Connor and I were at the Olympics the last two weeks. The trip came about in 2009 after talking to my college roommates who live in London; they put us up for the two weeks. I have attended both the 1984 Los Angeles Olympics and the 1996 Atlanta Games.
The trip was a trip of a lifetime and a great way to spend two weeks with my son before he heads off to college this fall.
We attended two sessions of beach volleyball in the historic Horse Guards Parade. We had the opportunity to see two of the USA teams play—the 2008 gold medalists Rogers and Dalhausser and women's 2012 silver medalists Ross and Kessy.
We spent two sessions in the aquatic center where, by chance, we sat next to Michael Phelps’ mother and two sisters. We were there to witness Phelps’ last individual gold medal of his Olympic career. Other highlights of the aquatic center were Missy Franklin setting a world record to win the 200-meter backstroke for her third gold medal and Katie Ledecky, 15, winning the gold in the 800 free.
We caught two sessions of basketball; one men's and one women's. For the women's session, we saw the USA team handle Angola easily; the team was led by Candice Parker, a former Naperville player.

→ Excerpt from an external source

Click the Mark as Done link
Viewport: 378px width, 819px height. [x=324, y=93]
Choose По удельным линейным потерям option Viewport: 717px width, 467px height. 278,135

We found out early on that the NBC Today Show was the best place to get pictures and autographs from the USA medalists. The show was live each afternoon from noon until 3 p.m. We made our way there three of the days.
Connor has been an avid swimmer since he was 5 and wanted to see as many of the swimmers as possible. The cast and crew of the Today Show could not have been any nicer.
Finally, our trip ended with what the Brits were calling “Super Saturday”—a day when the most medals were awarded. They were fanatics at the stadium that evening.
Within 44 minutes, Team Great Britain won three gold medals. Ennis won the heptathlon, Farah the 10,000 meters, and Rutherford won the long jump. The 80,000 fans were going crazy.
To our surprise, Paul McCartney was sitting 10 seats away from us and as the stadium was waiting for the medal ceremony for Ennis, the stadium broke into a chorus of All You Need is Love.
London was in great form as they welcomed spectators from around the world. We managed to get some days of sightseeing in while we were there.
Medernach's Today Show Sign Gets Phones Ringing
During one of the Today Show live broadcasts, Dan Medernach stood behind a sign that said "Batavia Illinois." The sign might have been small, but the response to it was big, according to Batavia Mayor Jeff Schielke.
Schielke said his office fielded several calls, one from as far as New Jersey, asking who the Batavia man was on the Today Show. City officials were not sure who the man was prior to this Patch report.
Some of the callers wondered if there was an athlete from Batavia that was competing in the games, Schielke said.
Schielke knows from experience that being in the Today Show audience can go viral quickly. During a trip to New York City, he and his wife were led into an area for an outside taping of the show. The camera panned to them and soon Schielke's office was receiving phone calls and out-of-town emails asking about his TV appearance.
"When you get on that level, you get so much exposure … I'm sure there was hundreds of people in town that saw them on there," he said of the Medernachs.